■ **Consigne**
Dans le texte sur Kef Aabed, réécrivez le passage qui commence aux mots "Nous avons choisi" et s’arrête après "moyens de transport….", en remplaçant "ces gens" par "ces familles".

■ **Texte à lire**

Nous n’avons pas eu besoin de beaucoup de réflexion pour que la cause de Kef Aabed devienne la nôtre. Nous y revenons, quelques jours plus tard, avec d’autres amis syndicalistes, avocats et journalistes, l’affaire a fini par être publiée sur le journal écrit en arabe plus populaire en Tunisie, Al-Laan.
Dimanche 15 mai, enfin, nous sommes revenus pour exprimer notre solidarité avec une petite caravane de voitures de personnes de bonne volonté. Nous avons rencontré des membres de leurs familles, joué avec leurs enfants et mangé un couscous délicieux que les femmes ont habilement préparé pour nous. Nous avons aussi découvert d’autres problèmes qui minent la communauté. Tout d’abord, à cause de l’absence de l’eau potable ils sont contraints de recueillir l’eau de pluie et de faire 10 kilomètres sur les mules pour s’approvisionner d’une rivière. Enfants et jeunes gens doivent faire sept kilomètres pour arriver à l’école, ce qui est particulièrement difficile et dangereux surtout en hiver, vu que les enfants sortent de la maison à six heures du matin, dans l’obscurité et reviennent dans l’obscurité à cinq de l’après-midi. Surtout des petits enfants âgés de 5 et 6 ans, haut comme trois pommes, qui doivent traverser la foret au risque de rencontrer, des loups et des sangliers, pour aggraver cette situation déjà dramatique, il n’y a aucun cadre médical auquel les paysans et leurs familles peuvent accéder.
Nous avons choisi de ne pas abandonner ces gens, se battre pour qu’ils aient accès à des biens essentiels comme la santé, l’eau potable, moyens de transport….

[Données recueillies]
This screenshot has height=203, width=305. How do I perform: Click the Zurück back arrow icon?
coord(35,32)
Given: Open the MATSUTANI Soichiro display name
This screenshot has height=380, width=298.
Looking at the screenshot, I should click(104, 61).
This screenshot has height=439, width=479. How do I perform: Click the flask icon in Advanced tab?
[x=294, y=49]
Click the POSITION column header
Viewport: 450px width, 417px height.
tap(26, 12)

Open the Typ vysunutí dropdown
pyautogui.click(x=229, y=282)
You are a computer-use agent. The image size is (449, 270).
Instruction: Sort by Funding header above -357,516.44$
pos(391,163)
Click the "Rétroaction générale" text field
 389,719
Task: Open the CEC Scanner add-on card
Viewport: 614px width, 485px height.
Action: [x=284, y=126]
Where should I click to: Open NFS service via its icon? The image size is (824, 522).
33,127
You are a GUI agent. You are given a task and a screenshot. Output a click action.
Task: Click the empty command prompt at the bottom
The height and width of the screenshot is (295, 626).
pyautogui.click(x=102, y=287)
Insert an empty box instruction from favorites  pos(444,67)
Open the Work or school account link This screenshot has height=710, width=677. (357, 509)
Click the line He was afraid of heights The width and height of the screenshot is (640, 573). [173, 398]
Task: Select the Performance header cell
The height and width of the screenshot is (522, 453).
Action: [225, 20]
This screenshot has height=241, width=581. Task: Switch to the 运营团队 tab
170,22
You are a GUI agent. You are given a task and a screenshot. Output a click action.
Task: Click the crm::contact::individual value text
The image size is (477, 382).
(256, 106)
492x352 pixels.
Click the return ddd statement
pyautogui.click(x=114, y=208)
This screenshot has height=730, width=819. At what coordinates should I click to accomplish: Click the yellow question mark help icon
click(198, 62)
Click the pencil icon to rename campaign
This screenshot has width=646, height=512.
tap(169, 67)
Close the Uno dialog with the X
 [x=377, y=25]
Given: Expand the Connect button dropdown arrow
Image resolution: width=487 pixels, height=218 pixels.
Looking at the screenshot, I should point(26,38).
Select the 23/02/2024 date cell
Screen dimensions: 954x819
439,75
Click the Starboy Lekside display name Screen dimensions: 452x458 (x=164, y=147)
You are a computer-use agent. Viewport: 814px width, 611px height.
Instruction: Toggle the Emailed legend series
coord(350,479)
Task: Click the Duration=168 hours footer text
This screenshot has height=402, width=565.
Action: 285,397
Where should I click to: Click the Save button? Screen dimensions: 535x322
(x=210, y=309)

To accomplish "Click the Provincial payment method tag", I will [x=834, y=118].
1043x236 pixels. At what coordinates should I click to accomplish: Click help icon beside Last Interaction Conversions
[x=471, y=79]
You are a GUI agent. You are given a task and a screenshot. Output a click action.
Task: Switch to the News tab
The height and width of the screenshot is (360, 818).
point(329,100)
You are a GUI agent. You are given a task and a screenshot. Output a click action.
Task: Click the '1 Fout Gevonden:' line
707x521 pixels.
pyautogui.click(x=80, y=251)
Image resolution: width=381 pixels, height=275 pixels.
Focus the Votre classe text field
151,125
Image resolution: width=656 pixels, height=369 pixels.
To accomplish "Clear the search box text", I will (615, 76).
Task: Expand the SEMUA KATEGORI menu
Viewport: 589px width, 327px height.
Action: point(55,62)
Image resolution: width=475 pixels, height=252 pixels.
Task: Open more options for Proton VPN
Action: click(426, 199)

■ **Corrigé**
Nous avons choisi de ne pas abandonner ces familles, se battre pour qu’ils aient accès à des biens essentiels comme la santé, l’eau potable, moyens de transport….